**Entries shown:**
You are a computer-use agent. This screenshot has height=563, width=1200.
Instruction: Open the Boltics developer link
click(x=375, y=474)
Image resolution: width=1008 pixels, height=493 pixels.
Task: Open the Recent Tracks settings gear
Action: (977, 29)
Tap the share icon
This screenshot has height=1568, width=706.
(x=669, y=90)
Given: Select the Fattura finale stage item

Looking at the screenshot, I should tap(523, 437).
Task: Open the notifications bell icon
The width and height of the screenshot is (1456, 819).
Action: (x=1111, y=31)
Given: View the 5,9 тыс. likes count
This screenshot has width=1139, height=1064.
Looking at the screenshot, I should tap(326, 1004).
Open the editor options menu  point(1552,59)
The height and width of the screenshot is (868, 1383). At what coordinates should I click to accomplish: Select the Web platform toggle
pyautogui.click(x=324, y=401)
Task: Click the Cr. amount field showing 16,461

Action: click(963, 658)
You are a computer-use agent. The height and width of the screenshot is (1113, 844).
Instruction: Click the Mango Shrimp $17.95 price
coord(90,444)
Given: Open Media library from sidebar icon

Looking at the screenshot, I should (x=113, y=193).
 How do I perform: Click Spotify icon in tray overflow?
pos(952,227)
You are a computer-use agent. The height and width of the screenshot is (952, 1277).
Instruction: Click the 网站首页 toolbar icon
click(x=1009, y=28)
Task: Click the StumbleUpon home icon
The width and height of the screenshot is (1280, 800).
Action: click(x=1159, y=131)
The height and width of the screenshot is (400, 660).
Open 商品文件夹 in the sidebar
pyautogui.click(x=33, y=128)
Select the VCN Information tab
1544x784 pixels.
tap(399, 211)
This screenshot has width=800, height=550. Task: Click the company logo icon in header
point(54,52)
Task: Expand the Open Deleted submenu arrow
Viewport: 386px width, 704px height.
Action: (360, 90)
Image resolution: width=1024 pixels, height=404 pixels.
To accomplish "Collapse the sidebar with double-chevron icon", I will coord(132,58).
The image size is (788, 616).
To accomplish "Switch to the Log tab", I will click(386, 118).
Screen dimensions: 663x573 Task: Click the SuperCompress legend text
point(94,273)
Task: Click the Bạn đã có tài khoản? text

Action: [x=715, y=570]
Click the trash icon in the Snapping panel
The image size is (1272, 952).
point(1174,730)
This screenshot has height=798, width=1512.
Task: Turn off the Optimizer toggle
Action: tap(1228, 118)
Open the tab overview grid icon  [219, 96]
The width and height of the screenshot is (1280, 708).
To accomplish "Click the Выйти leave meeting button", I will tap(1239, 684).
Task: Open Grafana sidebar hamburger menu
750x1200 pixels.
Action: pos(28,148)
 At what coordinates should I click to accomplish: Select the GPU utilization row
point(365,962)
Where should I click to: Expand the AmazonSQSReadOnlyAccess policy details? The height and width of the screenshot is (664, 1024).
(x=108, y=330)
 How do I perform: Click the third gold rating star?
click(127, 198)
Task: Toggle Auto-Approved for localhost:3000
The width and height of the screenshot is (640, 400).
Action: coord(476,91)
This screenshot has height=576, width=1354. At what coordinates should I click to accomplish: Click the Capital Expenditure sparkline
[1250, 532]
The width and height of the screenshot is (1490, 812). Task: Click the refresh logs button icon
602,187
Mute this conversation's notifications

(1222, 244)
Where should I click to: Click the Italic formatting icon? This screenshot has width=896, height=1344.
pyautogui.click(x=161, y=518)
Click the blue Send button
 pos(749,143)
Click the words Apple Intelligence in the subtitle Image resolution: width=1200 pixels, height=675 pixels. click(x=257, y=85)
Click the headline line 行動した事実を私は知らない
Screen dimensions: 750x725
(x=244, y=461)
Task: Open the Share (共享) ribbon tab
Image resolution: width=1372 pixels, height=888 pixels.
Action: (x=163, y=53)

**Problem requirements:** Quote the records above word for word, from the first line to the last.

**Full answer:**
You are a computer-use agent. This screenshot has height=563, width=1200.
Instruction: Open the Boltics developer link
click(x=375, y=474)
Image resolution: width=1008 pixels, height=493 pixels.
Task: Open the Recent Tracks settings gear
Action: (977, 29)
Tap the share icon
This screenshot has height=1568, width=706.
(x=669, y=90)
Given: Select the Fattura finale stage item

Looking at the screenshot, I should tap(523, 437).
Task: Open the notifications bell icon
The width and height of the screenshot is (1456, 819).
Action: (x=1111, y=31)
Given: View the 5,9 тыс. likes count
This screenshot has width=1139, height=1064.
Looking at the screenshot, I should tap(326, 1004).
Open the editor options menu  point(1552,59)
The height and width of the screenshot is (868, 1383). At what coordinates should I click to accomplish: Select the Web platform toggle
pyautogui.click(x=324, y=401)
Task: Click the Cr. amount field showing 16,461

Action: click(963, 658)
You are a computer-use agent. The height and width of the screenshot is (1113, 844).
Instruction: Click the Mango Shrimp $17.95 price
coord(90,444)
Given: Open Media library from sidebar icon

Looking at the screenshot, I should (x=113, y=193).
 How do I perform: Click Spotify icon in tray overflow?
pos(952,227)
You are a computer-use agent. The height and width of the screenshot is (952, 1277).
Instruction: Click the 网站首页 toolbar icon
click(x=1009, y=28)
Task: Click the StumbleUpon home icon
The width and height of the screenshot is (1280, 800).
Action: click(x=1159, y=131)
The height and width of the screenshot is (400, 660).
Open 商品文件夹 in the sidebar
pyautogui.click(x=33, y=128)
Select the VCN Information tab
1544x784 pixels.
tap(399, 211)
This screenshot has width=800, height=550. Task: Click the company logo icon in header
point(54,52)
Task: Expand the Open Deleted submenu arrow
Viewport: 386px width, 704px height.
Action: (360, 90)
Image resolution: width=1024 pixels, height=404 pixels.
To accomplish "Collapse the sidebar with double-chevron icon", I will coord(132,58).
The image size is (788, 616).
To accomplish "Switch to the Log tab", I will click(386, 118).
Screen dimensions: 663x573 Task: Click the SuperCompress legend text
point(94,273)
Task: Click the Bạn đã có tài khoản? text

Action: [x=715, y=570]
Click the trash icon in the Snapping panel
The image size is (1272, 952).
point(1174,730)
This screenshot has height=798, width=1512.
Task: Turn off the Optimizer toggle
Action: tap(1228, 118)
Open the tab overview grid icon  [219, 96]
The width and height of the screenshot is (1280, 708).
To accomplish "Click the Выйти leave meeting button", I will tap(1239, 684).
Task: Open Grafana sidebar hamburger menu
750x1200 pixels.
Action: pos(28,148)
 At what coordinates should I click to accomplish: Select the GPU utilization row
point(365,962)
Where should I click to: Expand the AmazonSQSReadOnlyAccess policy details? The height and width of the screenshot is (664, 1024).
(x=108, y=330)
 How do I perform: Click the third gold rating star?
click(127, 198)
Task: Toggle Auto-Approved for localhost:3000
The width and height of the screenshot is (640, 400).
Action: coord(476,91)
This screenshot has height=576, width=1354. At what coordinates should I click to accomplish: Click the Capital Expenditure sparkline
[1250, 532]
The width and height of the screenshot is (1490, 812). Task: Click the refresh logs button icon
602,187
Mute this conversation's notifications

(1222, 244)
Where should I click to: Click the Italic formatting icon? This screenshot has width=896, height=1344.
pyautogui.click(x=161, y=518)
Click the blue Send button
 pos(749,143)
Click the words Apple Intelligence in the subtitle Image resolution: width=1200 pixels, height=675 pixels. click(x=257, y=85)
Click the headline line 行動した事実を私は知らない
Screen dimensions: 750x725
(x=244, y=461)
Task: Open the Share (共享) ribbon tab
Image resolution: width=1372 pixels, height=888 pixels.
Action: (x=163, y=53)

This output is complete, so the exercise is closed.